There are two main ideas discussed in #1358. The first is a more minor change to improve the interface of ControlID, the second is a more major change to get ControlID to actually build a full CDFG.

Improve ControlID Interface to Give Tokens instead of u64's

The first thing would be to change Control ID so that we actually define instances of the ControlID struct, instead of it just providing functions to the user like it currently does. This way, when a ControlID object is instantiated, it automatically labels the nodes. Therefore, we know that as long as we are referring to the same ControlID object, we will have a consistent labeling of nodes.
We should also make the ControlID methods spit out tokens (i.e., Par(u64), see: New Type Idiom) instead of u64. This way, we can build an interface in which the users of the ControlID Analysis never actually look at the u64's inside the tokens.
One thing to note is that sometimes, we might sometimes want different "labels" for different tokens. For example, sometimes we will want a ParThread(u64) to signify the control stmt is a direct child of a par block, but other times, we might want the same control statement to be wrapped as a Seq(u64) (or whatever that control statement actually is).
Finally, we will probably want to produce some sort of error if the user makes an "incorrect" query: for example, if the user asks for a ParThread(u64) token for a control statement that isn't actually the direct child/thread of a par block, then we will probably want to produce an error

ControlID should produce a CFG

ControlIDshould take in a control block, and internally build a full CFG. Then, users should just be able to make queries about the CFG, which ControlID should also support by internally analyzing the CFG that it has built.
1225 has already discussed this same idea.
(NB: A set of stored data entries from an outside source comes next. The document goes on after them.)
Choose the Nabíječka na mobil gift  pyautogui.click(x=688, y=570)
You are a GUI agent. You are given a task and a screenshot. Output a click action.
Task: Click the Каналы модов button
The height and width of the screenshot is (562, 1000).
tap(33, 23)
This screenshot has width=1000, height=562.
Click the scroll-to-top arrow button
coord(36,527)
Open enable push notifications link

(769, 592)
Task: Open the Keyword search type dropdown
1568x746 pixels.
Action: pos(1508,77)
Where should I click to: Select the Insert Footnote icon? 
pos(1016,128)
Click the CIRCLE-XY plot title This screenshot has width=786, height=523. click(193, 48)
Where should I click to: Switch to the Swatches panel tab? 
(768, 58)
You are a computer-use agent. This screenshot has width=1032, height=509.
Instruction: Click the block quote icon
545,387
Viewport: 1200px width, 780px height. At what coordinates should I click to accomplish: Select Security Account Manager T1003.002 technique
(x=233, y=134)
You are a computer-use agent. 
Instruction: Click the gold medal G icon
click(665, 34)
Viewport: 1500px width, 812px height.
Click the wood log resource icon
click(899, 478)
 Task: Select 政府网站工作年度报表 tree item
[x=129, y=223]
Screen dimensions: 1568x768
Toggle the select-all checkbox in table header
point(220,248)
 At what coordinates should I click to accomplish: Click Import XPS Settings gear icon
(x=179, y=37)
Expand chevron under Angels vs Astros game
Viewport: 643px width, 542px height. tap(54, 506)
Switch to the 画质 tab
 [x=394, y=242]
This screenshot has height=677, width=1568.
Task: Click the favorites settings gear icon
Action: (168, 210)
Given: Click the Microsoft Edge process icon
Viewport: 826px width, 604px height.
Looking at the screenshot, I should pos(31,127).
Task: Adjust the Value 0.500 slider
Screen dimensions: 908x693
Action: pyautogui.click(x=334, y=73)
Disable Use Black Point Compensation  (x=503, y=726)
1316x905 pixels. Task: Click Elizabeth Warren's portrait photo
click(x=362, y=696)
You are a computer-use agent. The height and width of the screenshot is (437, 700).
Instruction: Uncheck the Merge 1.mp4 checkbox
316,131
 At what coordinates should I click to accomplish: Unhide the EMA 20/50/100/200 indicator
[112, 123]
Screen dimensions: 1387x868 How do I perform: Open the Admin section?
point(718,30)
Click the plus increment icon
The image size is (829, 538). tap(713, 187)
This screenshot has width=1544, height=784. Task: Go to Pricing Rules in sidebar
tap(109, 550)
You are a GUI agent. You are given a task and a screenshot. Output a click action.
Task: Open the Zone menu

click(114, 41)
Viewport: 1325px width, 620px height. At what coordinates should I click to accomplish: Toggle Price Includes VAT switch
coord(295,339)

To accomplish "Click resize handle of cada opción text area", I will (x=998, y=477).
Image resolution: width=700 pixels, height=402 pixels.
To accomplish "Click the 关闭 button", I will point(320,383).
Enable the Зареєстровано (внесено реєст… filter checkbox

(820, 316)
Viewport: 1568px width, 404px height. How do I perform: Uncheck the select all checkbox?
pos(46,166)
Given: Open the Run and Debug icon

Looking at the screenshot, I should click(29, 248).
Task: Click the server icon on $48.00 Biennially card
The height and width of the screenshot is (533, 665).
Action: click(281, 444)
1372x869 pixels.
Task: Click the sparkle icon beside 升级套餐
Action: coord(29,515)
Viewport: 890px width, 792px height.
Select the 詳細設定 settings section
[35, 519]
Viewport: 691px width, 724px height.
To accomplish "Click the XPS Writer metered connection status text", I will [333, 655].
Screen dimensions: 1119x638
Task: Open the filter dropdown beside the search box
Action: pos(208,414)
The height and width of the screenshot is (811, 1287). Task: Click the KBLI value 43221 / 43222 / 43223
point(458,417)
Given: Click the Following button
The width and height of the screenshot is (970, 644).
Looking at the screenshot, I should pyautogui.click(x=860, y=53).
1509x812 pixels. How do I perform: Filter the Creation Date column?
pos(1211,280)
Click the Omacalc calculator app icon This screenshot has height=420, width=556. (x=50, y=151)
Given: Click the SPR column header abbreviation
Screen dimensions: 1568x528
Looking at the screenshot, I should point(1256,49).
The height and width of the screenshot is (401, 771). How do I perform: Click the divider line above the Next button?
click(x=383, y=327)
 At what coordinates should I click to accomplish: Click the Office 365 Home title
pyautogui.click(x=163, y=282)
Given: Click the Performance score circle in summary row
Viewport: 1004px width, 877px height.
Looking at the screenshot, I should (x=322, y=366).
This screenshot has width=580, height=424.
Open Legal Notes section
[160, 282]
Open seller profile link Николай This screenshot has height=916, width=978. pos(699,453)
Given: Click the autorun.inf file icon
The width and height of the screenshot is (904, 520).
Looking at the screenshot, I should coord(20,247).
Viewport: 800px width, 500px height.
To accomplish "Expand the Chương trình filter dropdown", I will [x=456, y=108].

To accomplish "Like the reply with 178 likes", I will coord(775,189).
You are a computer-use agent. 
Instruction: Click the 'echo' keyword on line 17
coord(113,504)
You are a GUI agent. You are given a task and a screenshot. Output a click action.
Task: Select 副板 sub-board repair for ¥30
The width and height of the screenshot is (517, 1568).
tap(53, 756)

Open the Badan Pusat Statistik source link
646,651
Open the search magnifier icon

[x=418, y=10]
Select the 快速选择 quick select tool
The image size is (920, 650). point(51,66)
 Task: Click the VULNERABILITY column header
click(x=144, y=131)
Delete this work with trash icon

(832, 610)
For each possible control stmt (invoke, enable, par, seq, while, if), the corresponding graph will have exactly one entry node and one exit node. Also, syncs are given their own nodes, which makes sense. It also include labels for edges, which the program should take based on whether the conditional is true or not.
One thing to add to this proposal is some notion of data flow/dependency: this could be helpful if we want to do some sort of "unsharing" in order to increase parallelization.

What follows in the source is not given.